Indigenous Education in the 21st Century - Conclusions and Recommendations

Indigenous Education In The 21st Century:
Executive Seminar,
Paris October 18-20, 2004
Statement by the Government of Canada
on the Theme:
"Conclusions and Recommendations"

Delivered by Line Paré
Director General
Education Branch
Department of Indian Affairs and Northern Development
Government of Canada

Paris, October 20, 2004

Mr. Chairman, Canada is pleased to offer comments on possible "conclusions and recommendations" of this Expert Seminar.

I want to take this moment to thank you, Mr. Chairman, for your leadership in this Seminar, and through you, I want to thank all participants for their many useful and insightful contributions.

Based on the Canadian experience, Canada offers the following conclusions and recommendations for consideration.

First, we should re-confirm the central importance of education - from K-to-12 and through post-secondary education - to the relationship between the State and Indigenous peoples.

Investing in Indigenous education is an investment that advances Indigenous community development and significantly benefits society as a whole.

Second, if we are serious about improving results, we must recognize that Indigenous education cannot be considered in isolation from a wide range of directly relevant factors. We need to re-frame how we think about Indigenous education.

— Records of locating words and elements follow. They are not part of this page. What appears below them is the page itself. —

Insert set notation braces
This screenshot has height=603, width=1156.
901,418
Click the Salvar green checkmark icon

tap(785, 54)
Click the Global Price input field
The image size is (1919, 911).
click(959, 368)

In Canada, we are moving towards the concept of lifelong learning, as a way of dealing with all the needs of Indigenous students throughout the course of their educational experience, including health, early childhood development, child and family services, housing, parental involvement, youth development, family economic situation, etc.

Third, we need to understand that Indigenous education can improve markedly when the planning and delivery of Indigenous education is devolved to Indigenous communities and decision-makers.

Indigenous control of or jurisdiction over Indigenous education, development of "on the ground" Indigenous education expertise, increased involvement of Indigenous parents in the education of their children, inclusive approaches to Indigenous education policy development and/or renewal - all of these factors are aimed at ensuring that Indigenous children will be equipped to respond successfully to the priorities of their own communities and the challenges and opportunities of the broader societies and economies in which they will live.

Fourth, we must underscore the importance of creating an environment where Indigenous students can learn, as much as possible, on their terms. Whether they are starting grade school or finishing post-secondary studies, Indigenous students have unique challenges that must be addressed in an integrated and systematic manner.

If the goal is improved education results for Indigenous students, then some of the key ingredients are: a) increased use of Indigenous languages; b) increased presence of Indigenous teachers; c) increased Indigenous content in curricula; and d) development of innovative ways of delivering Indigenous education services based on an effective mix of Indigenous language, Indigenous role models, Indigenous content along with efforts to expand students' understanding and access to education and career opportunities.

Fifth, successful innovation in Indigenous education will require a steady and unflinching focus on results. As States and Indigenous peoples work cooperatively towards improving quality education for Indigenous peoples, it will be important to design and implement performance indicators in order to measure education outcomes over time.

Finally, Canada would like to commend the Permanent Forum on Indigenous Issues and the thoughtful and wide-ranging recommendations on education, set out in the report on its third session in May 2004 (E/C.19/2004/23). We would be prepared to work further with the Permanent Forum, the Special Rapporteur, UNESCO and other bodies to advance worldwide efforts for Indigenous education.